The Turks and Caicos Islands is one of the most extraordinary locations in the world to enjoy water sports like diving, snorkeling and, of course, windsurfing. Once considered a sport that was hard for a novice on vacation to master, technological advances in board and sail design have helped vacationers have independent fun after a few hours of lessons and practice. Whether you are a novice, an expert or somewhere in between, this is a wonderful place to develop or continue a love for the sport. Here is a look at the outfitters to visit, the water bodies to use, and some tips to try while windsurfing in Turks and Caicos.
The main outfitter on the islands for both rentals and lessons is Abuv-it-All Watersports. Located in Grace Bay, the company is PASA certified and can accommodate up to two students at a time. Windsurfing equipment is available to rent either by the hour or by the day.
Two main beaches on Providenciales are the popular sites for windsurfers: Grace Bay Beach and Long Bay Beach. They are located on opposite sides of the island, which means that no matter which way the wind blows, it is likely that one of the two sides will have optimal windsurfing conditions.

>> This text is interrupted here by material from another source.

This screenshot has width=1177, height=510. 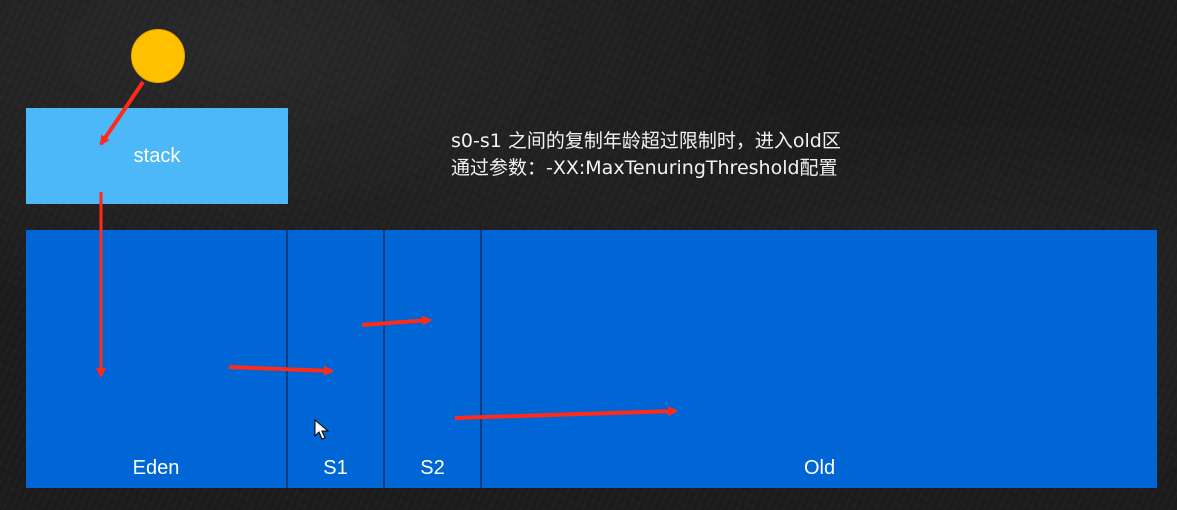 What do you see at coordinates (434, 359) in the screenshot?
I see `s2-region: S2` at bounding box center [434, 359].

Windsurfing Tips for Beginners
There are a number of different things you can do when learning how to windsurf to help you feel comfortable and learn more quickly. First, consider the safety options that are offered to you. Life jackets are usually required, and helmets are also used at times to promote confidence as much as safety. Beginners boards are often more stable than some of the more advanced equipment, giving you the chance to learn with more grace than an advanced board may offer. They are not as fast, but they decrease your chances of falling while learning.
Next, get to know your equipment before you go into the water. Learn about how to maneuver the daggerboard, and be certain you can get it into the down position to begin. Make note of the foot straps and the location where the sail rig hooks to the deck. Try raising and lowering your rigging on land a couple times until you are comfortable with how everything works before you try it on the water.
As you move out, you will be able to climb on once you are far enough out that your daggerboard won’t drag on the sandy bottom. Stay low and don’t worry about technique. Once you feel stable sitting on the board, slowly rise to your feet, bringing the rope attached to the rigging. When you are comfortably standing or squatting, bring your rigging up with a hand-over-hand motion. Grab onto the mast with both hands and let it swing freely in the safety position. You will have a lot of control but little power like this, so it allows you to get comfortable.
You can practice steering within the safety position to get more comfortable. Lean to the left or right and watch the board spin in one direction or the other. You can also tilt the mast toward the rear or front to head into or bear off of the wind. From here, you can begin to move by placing both hands on the boom with the mast perpendicular to the board and the sail bowed into the wind. To compensate for the sail, you should be in a straight-armed position and leaning back a bit in the opposite direction, in the position known as the number seven.
If you have a hard time figuring out how to operate a windsurfing board alone, lessons are a great way to get started and understand better how the equipment works. During your vacation to Turks and Caicos, you can go from a beginner to an expert in no time.